Document text »
=-=-=

In this study, human pluripotent stem cells derived kidney organoids comprised of not only complex interacting component cell types, but also some distinct segmenting nephrons, including distal tubule, proximal tubule, foot processes and podocytes of the glomerulus (Figure 1). With such various of kidney cell types, the advantages for use of these nephrons for nephrotoxicity screening have significantly promoted (Figure 7). Cisplatin induced-kidney injury was characterized by TEM, in cisplatin group, clear damages in tubular cells were identified, such as loss of cells shape, necrosis of renal tubular epithelium and vacuoles formation. 1 μM celastrol + cisplatin group resulted the significant injury recovery in tubular cells comparing with others.

Figure 7

Figure 7. Transmission electron microscopy showing the presence of tubular cells within the kidney organoids. The white arrows indicate normal tubular cells while red arrows indicating damaged tubular cells after injury. Ctrl, control; Cel, celastrol; Cis, cisplatin.

=-=-=

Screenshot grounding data
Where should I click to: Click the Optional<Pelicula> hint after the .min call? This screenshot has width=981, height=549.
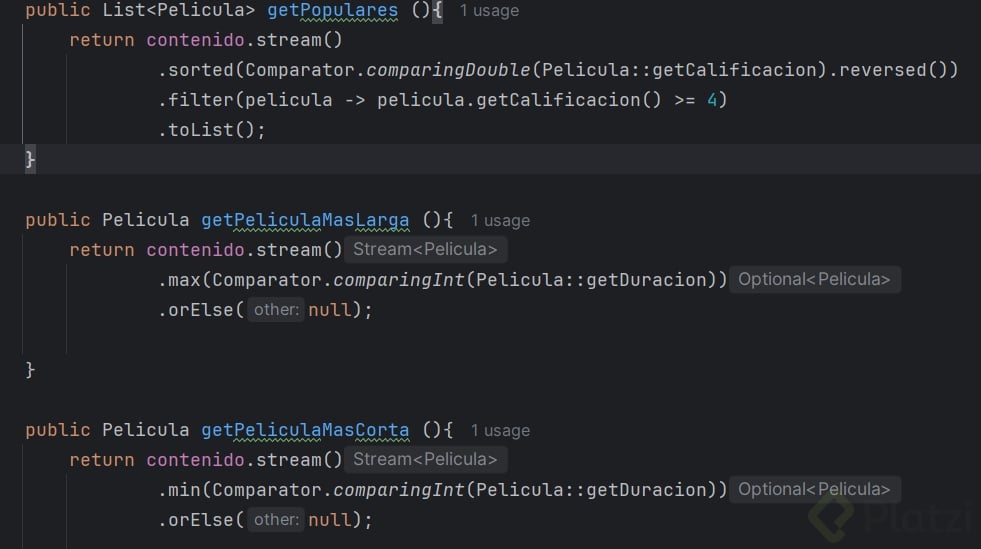[x=814, y=490]
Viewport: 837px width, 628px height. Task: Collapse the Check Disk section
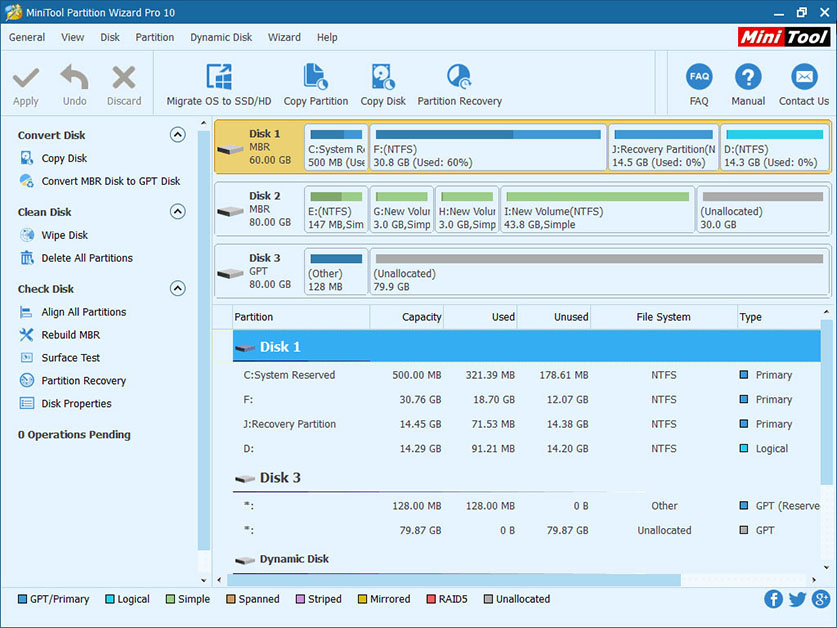click(x=178, y=289)
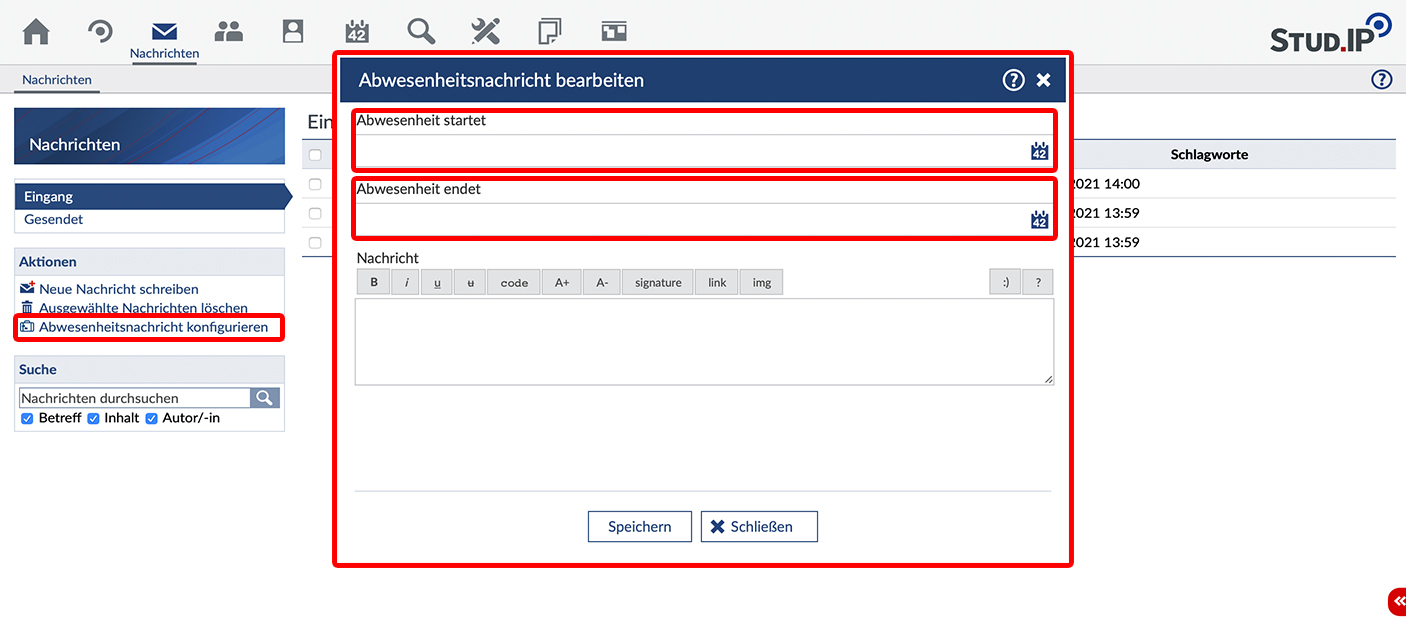Select the Nachrichten tab in the subnavigation
Viewport: 1406px width, 618px height.
(57, 80)
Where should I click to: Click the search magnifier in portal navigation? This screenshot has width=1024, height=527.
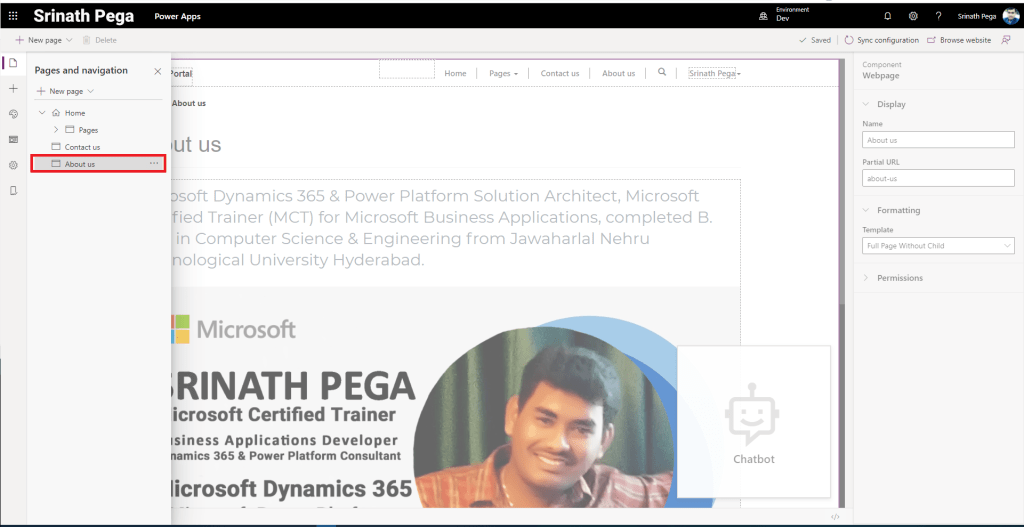662,73
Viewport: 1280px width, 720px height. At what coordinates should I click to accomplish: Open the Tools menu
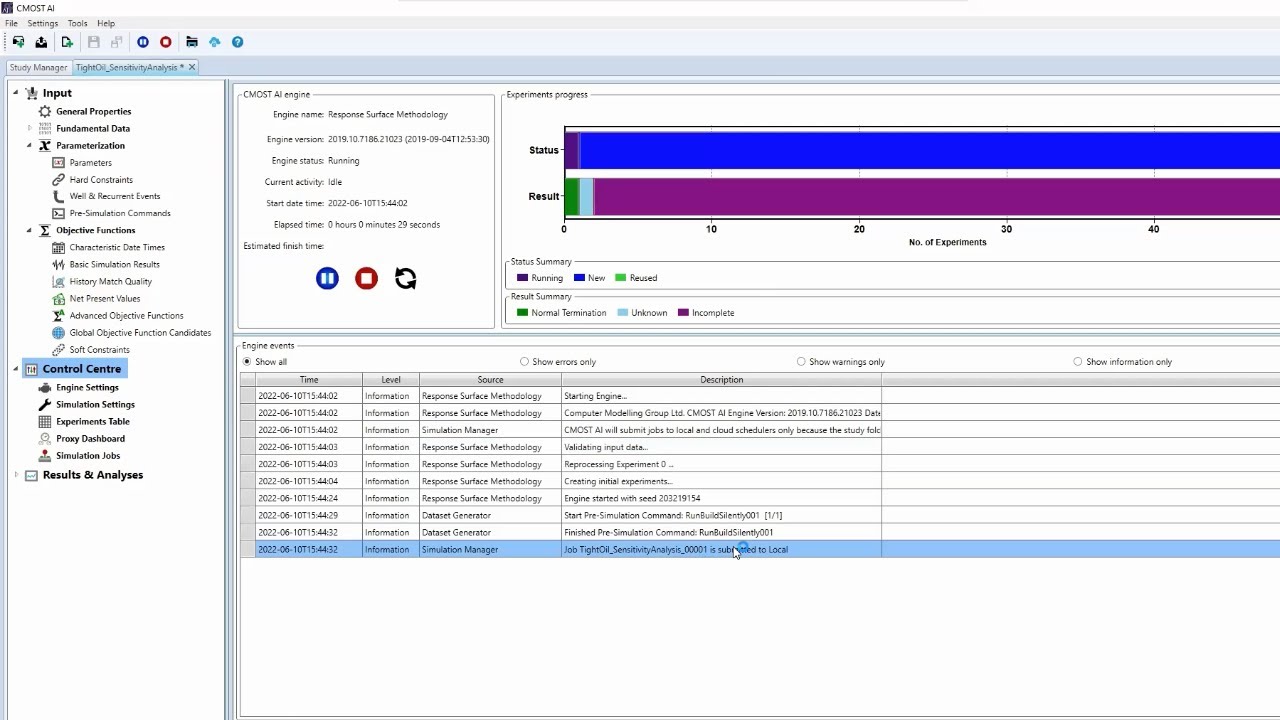point(77,23)
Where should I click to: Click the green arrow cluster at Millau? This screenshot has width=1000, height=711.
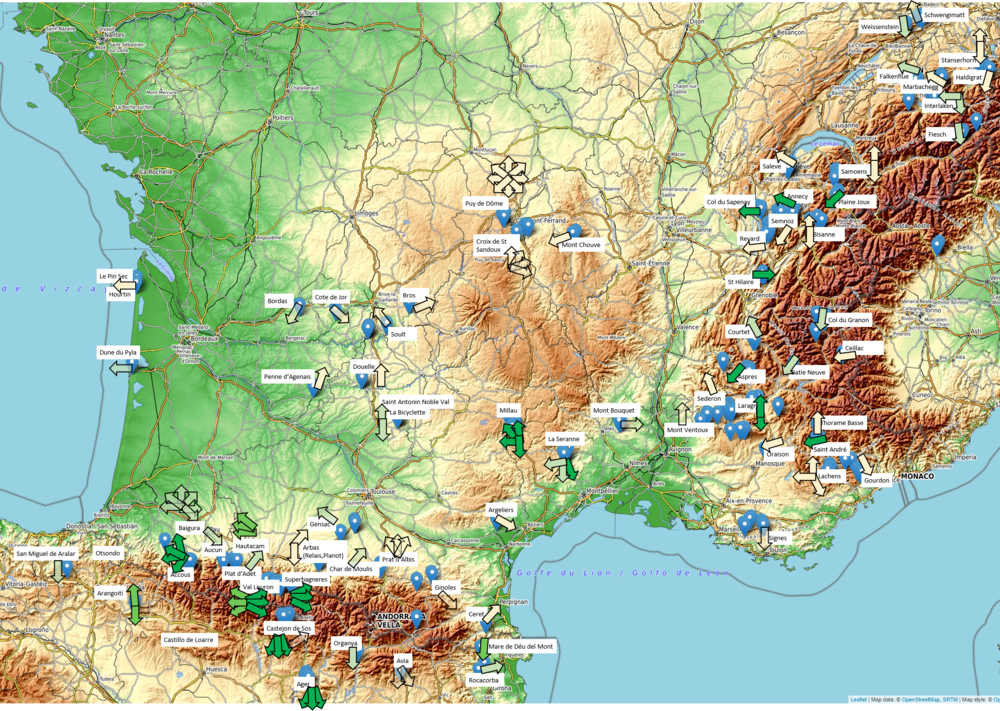514,437
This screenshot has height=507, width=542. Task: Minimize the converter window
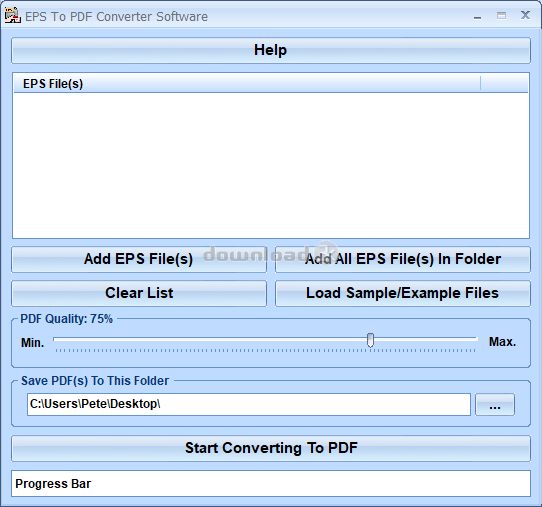point(477,16)
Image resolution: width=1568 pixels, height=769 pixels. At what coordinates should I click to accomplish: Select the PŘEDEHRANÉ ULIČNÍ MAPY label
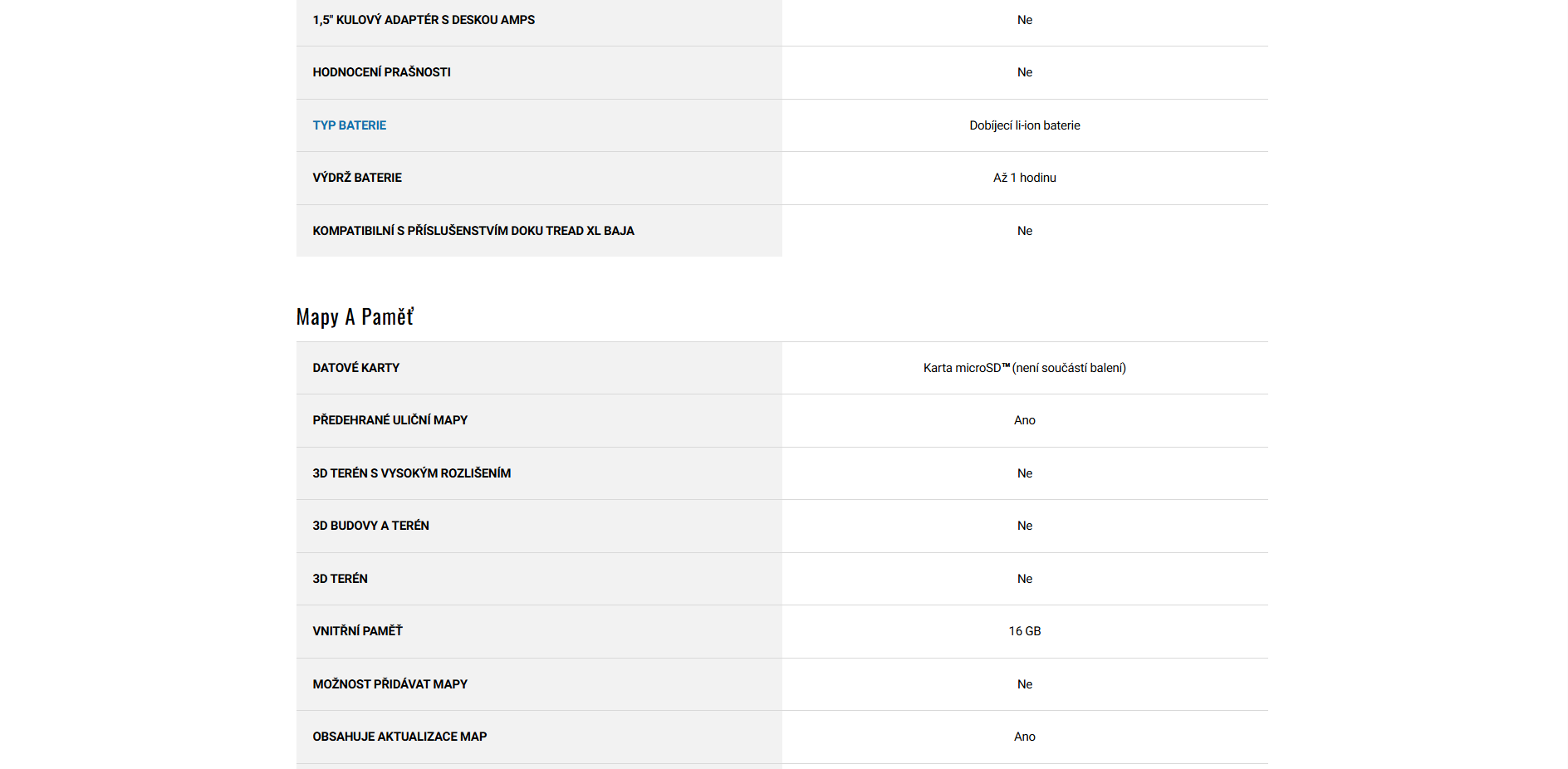point(390,420)
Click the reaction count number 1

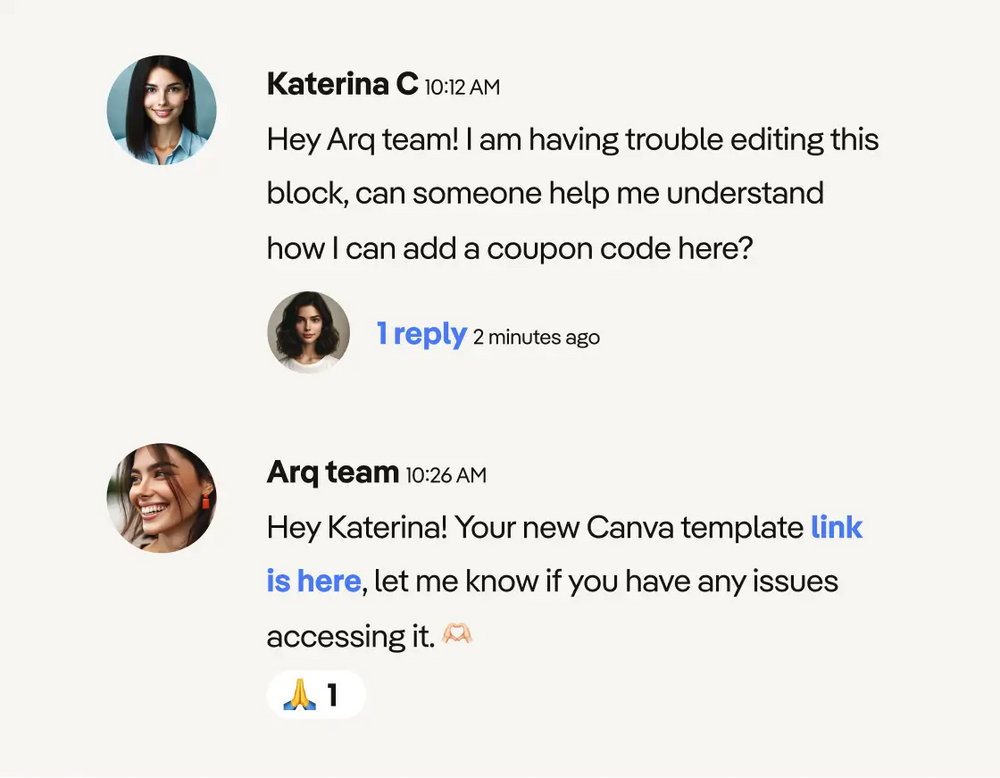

=-=-=

Set of tasks »
a - Duplicate the kidney organoid passage word for word, starting at "Figure 7. Transmission" and ending at "celastrol; Cis, cisplatin.".
b - Go on with the kidney organoid passage, picking up right after its last sentence.

Answers by item »
a -
Figure 7. Transmission electron microscopy showing the presence of tubular cells within the kidney organoids. The white arrows indicate normal tubular cells while red arrows indicating damaged tubular cells after injury. Ctrl, control; Cel, celastrol; Cis, cisplatin.

b -
Downregulation of SNORD3A and mir3615 by celastrol mitigates cisplatin-induced nephrotoxicity in kidney organoids

For the RNA-seq result, compared 2 μM celastrol + cisplatin vs. Cisplatin group, GO analysis shown the most differentially expressed functional pathways are the renal system, renal tubular secretion and excretion function based on the GO database, indicating celastrol regulate renal tubular secretion and excretion function with protective effect on glomerulus. Meanwhile, Figure 8 shows the significant upregulation of SNORD3A in kidney organoids treated with cisplatin (Cis), with high expression levels correlating with nephrotoxicity. SNORD3A was primarily enriched in tubular epithelial cells in response to acute kidney injury (AKI) in tubular epithelial cells. We also observed a dramatic decline in SNORD3A expression in the celastrol + cisplatin group (2Cel-Cis) (Figure 8C), indicating that celastrol played a pivotal role in the inhibition of cisplatin-induced nephrotoxicity. Previous studies have demonstrated that miRNAs are involved in the pathophysiology of AKI, and aberrant miRNA expression levels serve as biomarkers for diagnosing AKI miRNA signatures. Our RNA-seq and RT-qPCR results showed that miR-3615 was positively associated with cisplatin-induced kidney injury. Moreover, miR-3615 was significantly downregulated in the 2Cel-Cis, further indicating its positive relationship with cisplatin-induced nephrotoxicity (Figure 8C). Furthermore, RPPH1, which is upregulated in diabetic nephropathy via an interaction with Gal-3, and the HIST1H3A gene, both presented expression patterns consistent with what we’ve observed for the previous analyzed genes, also indicating a possible relationship with the protective actions of Cis/Cel cotreatment (Figure 8C).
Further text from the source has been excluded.